- **Task to complete**
Everything from the line with "KSC-wellnesscenter@keene.edu (184, 1923)" through the last line of the records below should be copied exactly, both ends included.
BEGIN Data records
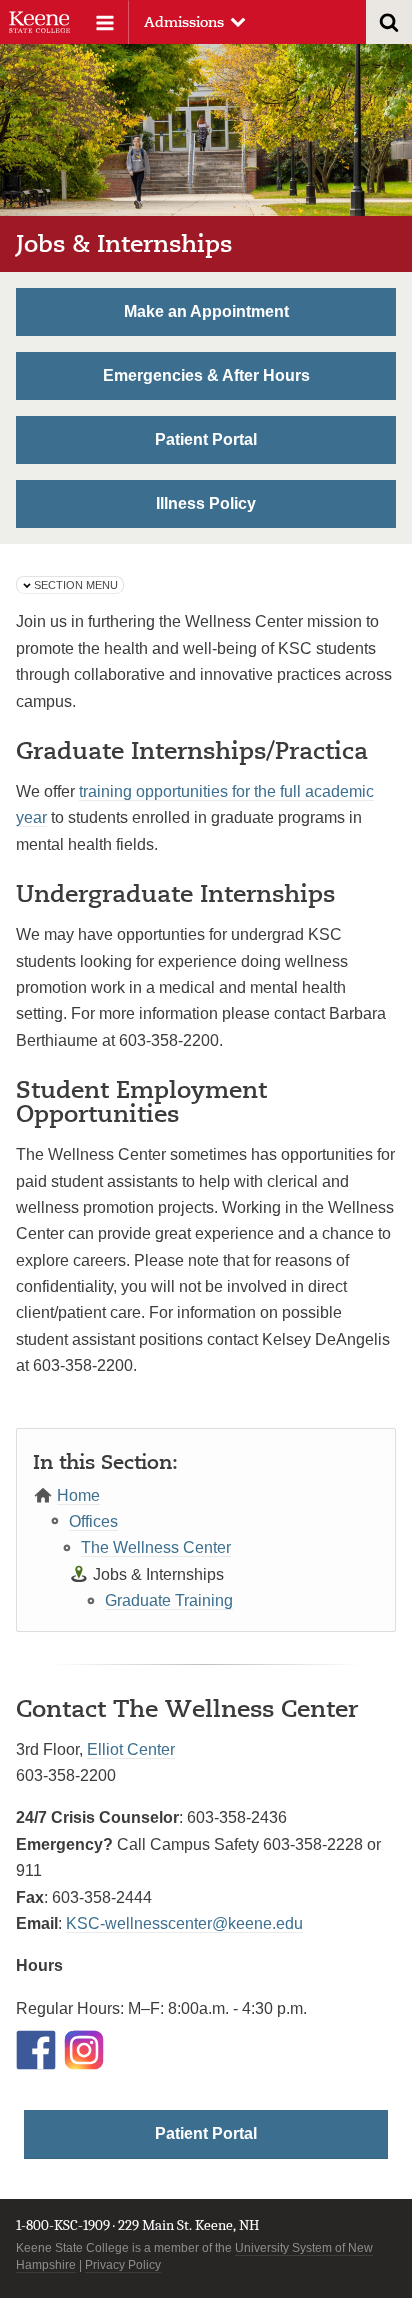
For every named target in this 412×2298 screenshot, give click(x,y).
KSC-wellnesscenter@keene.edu (184, 1923)
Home (78, 1495)
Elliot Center (131, 1749)
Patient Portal (206, 439)
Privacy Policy (123, 2265)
END Data records
- **Written solution**
KSC-wellnesscenter@keene.edu (184, 1923)
Home (78, 1495)
Elliot Center (131, 1749)
Patient Portal (206, 439)
Privacy Policy (123, 2265)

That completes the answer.